Gli anni della maturità e le nuove generazioni
A partire dagli anni ’80 Vanoni continuò a registrare con regolarità, rinnovando repertori e collaborazioni. Nel 2008 pubblicò Più di me, progetto di duetti con artisti come Mina, Eros Ramazzotti e Claudio Baglioni. Il suo ritorno a Sanremo nel 2018 con Imparare ad amarsi, insieme a Pacifico e Bungaro, segnò l’ennesima conferma della sua centralità culturale. Negli ultimi anni aveva pubblicato Unica (2021) e Diverse (2024), rilettura moderna dei suoi successi. Le sue apparizioni televisive e la sua presenza sui social media l’avevano resa un punto di riferimento anche per il pubblico più giovane, grazie a una naturale combinazione di ironia, rigore e spontaneità.
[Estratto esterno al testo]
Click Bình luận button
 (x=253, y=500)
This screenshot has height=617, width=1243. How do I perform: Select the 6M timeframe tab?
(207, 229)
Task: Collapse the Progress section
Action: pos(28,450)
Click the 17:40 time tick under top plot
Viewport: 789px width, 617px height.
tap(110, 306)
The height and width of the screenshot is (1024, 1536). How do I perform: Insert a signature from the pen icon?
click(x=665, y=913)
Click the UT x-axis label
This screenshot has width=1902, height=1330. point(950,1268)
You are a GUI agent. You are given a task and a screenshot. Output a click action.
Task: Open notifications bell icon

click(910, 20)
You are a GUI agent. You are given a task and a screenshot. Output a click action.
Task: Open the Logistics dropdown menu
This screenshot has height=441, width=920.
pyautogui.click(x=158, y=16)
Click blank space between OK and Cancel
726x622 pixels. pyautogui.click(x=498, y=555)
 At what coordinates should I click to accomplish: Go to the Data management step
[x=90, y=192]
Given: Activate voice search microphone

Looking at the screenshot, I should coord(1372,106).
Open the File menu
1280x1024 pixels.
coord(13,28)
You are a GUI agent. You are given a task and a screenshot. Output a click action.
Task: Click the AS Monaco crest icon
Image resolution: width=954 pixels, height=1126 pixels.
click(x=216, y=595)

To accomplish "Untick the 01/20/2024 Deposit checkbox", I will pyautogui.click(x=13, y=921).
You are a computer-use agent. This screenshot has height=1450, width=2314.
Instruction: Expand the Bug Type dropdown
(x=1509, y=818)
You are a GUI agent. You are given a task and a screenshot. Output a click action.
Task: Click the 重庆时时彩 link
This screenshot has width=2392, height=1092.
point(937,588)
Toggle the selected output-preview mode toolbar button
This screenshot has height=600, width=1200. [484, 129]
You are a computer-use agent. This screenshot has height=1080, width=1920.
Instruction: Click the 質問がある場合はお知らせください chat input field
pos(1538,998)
La vita privata tra passioni, scelte difficili e rapporti familiari
La vita sentimentale di Vanoni fu segnata da legami intensi, come quello con Giorgio Strehler e quello con Gino Paoli, con cui mantenne un sodalizio artistico durato decenni. Nel 1960 sposò l’impresario Lucio Ardenzi, da cui ebbe il figlio Cristiano, prima di separarsi due anni dopo. L’artista parlò spesso delle difficoltà nel conciliare carriera e maternità, descrivendo un rapporto complesso ma profondo con il figlio e un forte legame con i nipoti Matteo e Camilla. Negli anni successivi ebbe altri amori, tra cui quelli con Danilo Sabatini e con il manager Vittorio Usigli.
Le reazioni del mondo della musica e l’omaggio del pubblico
La scomparsa di Vanoni ha suscitato numerose reazioni. Iva Zanicchi ha ricordato la loro amicizia e i consigli reciproci; Cesare Cremonini ha evocato una notte a Venezia; Orietta Berti ha parlato dei progetti imminenti che l’artista stava preparando, compreso un nuovo brano con Gino Paoli. Cristiano Malgioglio ha definito Vanoni una delle voci più straordinarie della musica italiana, sottolineando la sua capacità narrativa. Sui social sono stati condivisi messaggi di affetto da parte di artisti e cittadini. Un vicino ha raccontato la sua vitalità quotidiana, ricordando come spesso cantasse a tarda sera e mantenesse un rapporto cordiale con il quartiere.